The Company announced the foregoing in the press release furnished as Exhibit 99.1 to this report.

Item 5.03. Amendments to Articles of Incorporation or Bylaws; Change in Fiscal Year.

On January 8, 2016, the Company filed with the Secretary of State of the State of Delaware a Certificate of Amendment of the Amended and Restated Certificate of Incorporation of the Company (the “Certificate of Amendment”), to create a new Article XIV to help preserve certain tax benefits primarily associated with the Company’s net operating losses (“Protective Amendment”). The Company’s stockholders approved the Protective Amendment at the annual meeting of stockholders held on December 4, 2015. The purpose of the Protective Amendment is to protect the long-term value of the Company’s accumulated net operating losses by limiting direct or indirect transfers of common stock that could affect the percentage of stock that is treated as being owned by a holder of 4.99% of the Company’s stock. In addition, the Protective Amendment includes a mechanism to block the impact of such transfers while allowing purchasers to receive their money back from prohibited purchases. The foregoing description of the Protective Amendment does not purport to be complete and is qualified in its entirety by reference to the complete text of the Certificate of Amendment, which is filed herewith as Exhibit 3.1 and incorporated herein by reference.

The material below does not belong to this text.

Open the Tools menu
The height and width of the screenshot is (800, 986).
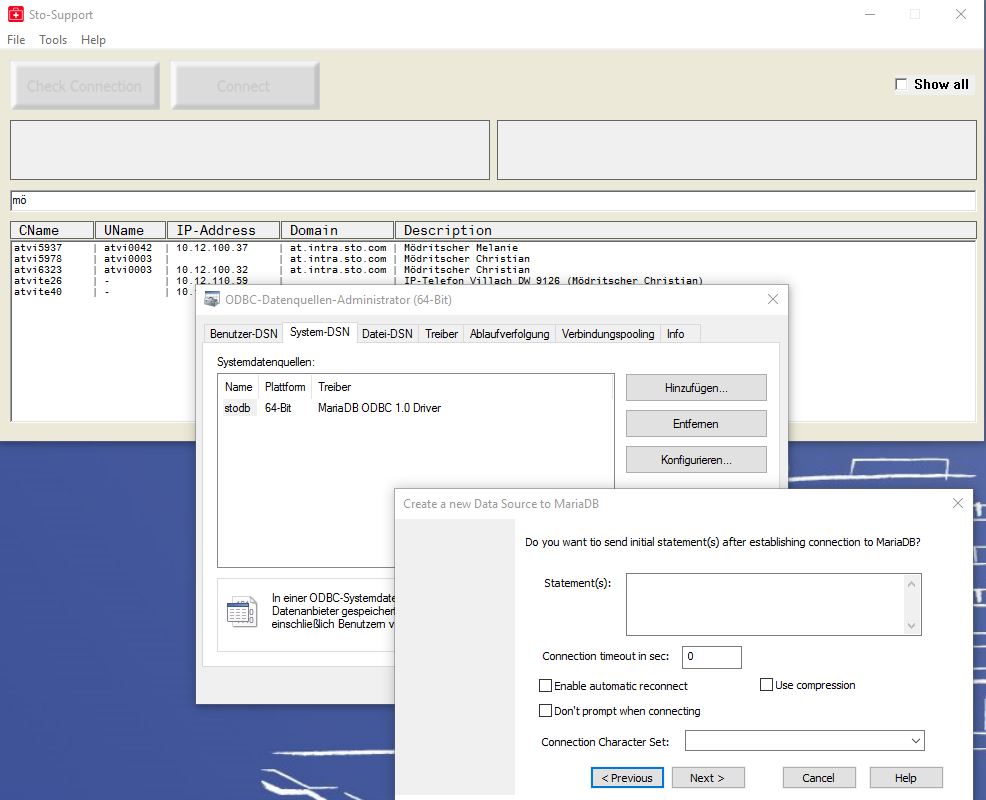point(53,40)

Item 9.01 Financial Statements and Exhibits.

 

(d) Exhibits

 

Exhibit No.

  

Description

  3.1    Certificate of Amendment of the Amended and Restated Certificate of Incorporation of Unwired Planet, Inc. dated January 8, 2016.
99.1    Press release, dated January 8, 2016.


SIGNATURES

Pursuant to the requirements of the Securities Exchange Act of 1934, the registrant has duly caused this report to be signed on its behalf by the undersigned hereunto duly authorized.

Dated: January 8, 2016

 

UNWIRED PLANET, INC.
By:  

/s/ Noah D. Mesel

  Noah D. Mesel
  EVP, General Counsel and
  Corporate Secretary


EXHIBIT INDEX

 

Exhibit No.

  

Description

  3.1    Certificate of Amendment of the Amended and Restated Certificate of Incorporation of Unwired Planet, Inc. dated January 8, 2016.
99.1    Press release, dated January 8, 2016.